Gus Bahar Halim Mahfudz. (foto visual: dok/AI)
Sejarah telah mengukir kisah indah tentang bagaimana orang-orang pilihan menyikapi guncangan alam. Ketika tanah Madinah bergetar di bawah kepemimpinan Sayyidina Umar bin Khattab, beliau tidak sibuk mencari siapa yang harus disalahkan di luar sana.

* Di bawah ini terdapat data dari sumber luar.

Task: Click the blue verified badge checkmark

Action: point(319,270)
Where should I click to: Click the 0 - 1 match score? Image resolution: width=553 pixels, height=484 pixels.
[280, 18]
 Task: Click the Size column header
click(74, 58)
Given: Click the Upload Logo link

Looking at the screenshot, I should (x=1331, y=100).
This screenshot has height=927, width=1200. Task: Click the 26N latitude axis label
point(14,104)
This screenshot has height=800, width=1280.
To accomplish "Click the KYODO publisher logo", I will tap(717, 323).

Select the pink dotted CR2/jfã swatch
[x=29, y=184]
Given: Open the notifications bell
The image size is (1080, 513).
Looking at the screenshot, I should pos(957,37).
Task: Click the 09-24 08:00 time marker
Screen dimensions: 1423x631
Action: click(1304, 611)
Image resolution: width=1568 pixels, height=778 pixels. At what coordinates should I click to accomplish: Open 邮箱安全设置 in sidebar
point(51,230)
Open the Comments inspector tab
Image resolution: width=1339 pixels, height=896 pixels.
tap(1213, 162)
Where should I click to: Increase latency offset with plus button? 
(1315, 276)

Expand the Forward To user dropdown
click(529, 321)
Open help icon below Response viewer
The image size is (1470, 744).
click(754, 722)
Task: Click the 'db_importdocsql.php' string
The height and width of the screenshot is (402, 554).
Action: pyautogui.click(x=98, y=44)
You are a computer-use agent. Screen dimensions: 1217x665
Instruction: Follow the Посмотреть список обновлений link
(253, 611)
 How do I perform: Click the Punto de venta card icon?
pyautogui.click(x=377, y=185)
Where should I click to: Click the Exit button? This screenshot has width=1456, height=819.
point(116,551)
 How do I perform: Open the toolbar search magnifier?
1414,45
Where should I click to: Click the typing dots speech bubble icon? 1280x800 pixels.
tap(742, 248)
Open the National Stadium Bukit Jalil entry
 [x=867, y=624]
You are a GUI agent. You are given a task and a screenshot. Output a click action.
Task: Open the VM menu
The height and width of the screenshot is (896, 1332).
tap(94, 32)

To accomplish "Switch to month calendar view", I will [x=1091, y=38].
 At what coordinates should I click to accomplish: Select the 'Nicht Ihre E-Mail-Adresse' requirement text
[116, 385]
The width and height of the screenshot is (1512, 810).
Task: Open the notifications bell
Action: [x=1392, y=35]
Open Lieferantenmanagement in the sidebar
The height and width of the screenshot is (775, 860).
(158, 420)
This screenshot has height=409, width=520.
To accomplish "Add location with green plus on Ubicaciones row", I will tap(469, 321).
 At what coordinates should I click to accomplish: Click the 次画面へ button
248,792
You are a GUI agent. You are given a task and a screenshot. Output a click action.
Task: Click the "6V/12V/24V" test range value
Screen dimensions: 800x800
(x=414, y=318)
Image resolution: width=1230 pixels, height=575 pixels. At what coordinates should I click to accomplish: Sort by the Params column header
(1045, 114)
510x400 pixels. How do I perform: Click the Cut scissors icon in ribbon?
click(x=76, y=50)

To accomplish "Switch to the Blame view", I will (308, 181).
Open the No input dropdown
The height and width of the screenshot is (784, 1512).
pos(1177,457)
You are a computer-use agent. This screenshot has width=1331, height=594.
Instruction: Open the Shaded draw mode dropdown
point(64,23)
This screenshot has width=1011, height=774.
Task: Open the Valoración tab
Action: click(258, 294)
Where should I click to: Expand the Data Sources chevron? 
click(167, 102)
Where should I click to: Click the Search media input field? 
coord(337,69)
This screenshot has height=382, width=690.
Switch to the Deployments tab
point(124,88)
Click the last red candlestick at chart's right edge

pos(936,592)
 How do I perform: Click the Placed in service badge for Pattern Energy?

Beliau mengetuk dada masyarakatnya sendiri, mengingatkan bahwa tanah yang mereka pijak sedang menangis karena langkah-langkah yang mulai menyimpang dari jalan lurus. Umar mengajarkan bahwa ketika bumi bergoyang, bangunan pertama yang harus diperbaiki bukanlah dinding-dinding rumah yang retak, melainkan keteguhan moral dan kejujuran dada kita sendiri.
Begitu pula ketika angin bertiup kencang membawa kegelapan, Rasulullah SAW tidak pernah mengutuk angin yang melintas, apalagi menyalahkan. Beliau bergegas menuju tempat sujud, mengulurkan tangan membagikan sedekah, dan menyerukan kasih sayang kepada sesama.
Mari kita petik pelajaran yang sangat dalam dari keteladanan ini: ketakutan kita akan ketidakpastian alam harus diubah menjadi energi kebaikan yang meluap-luap. Peringatan dari langit tidak dirancang untuk membuat kita saling curiga atau merasa paling suci, melainkan untuk melunakkan hati yang mulai membatu agar mau kembali merawat sesama yang terpuruk dan membutuhkan pertolongan.
Memutus Rantai Kesombongan
Maka, menyikapi bencana yang terus berulang membutuhkan keberanian untuk menanggalkan jubah kesombongan. Langkah pertama yang harus kita lakukan adalah membuang jauh-jauh sikap merasa paling benar sendiri.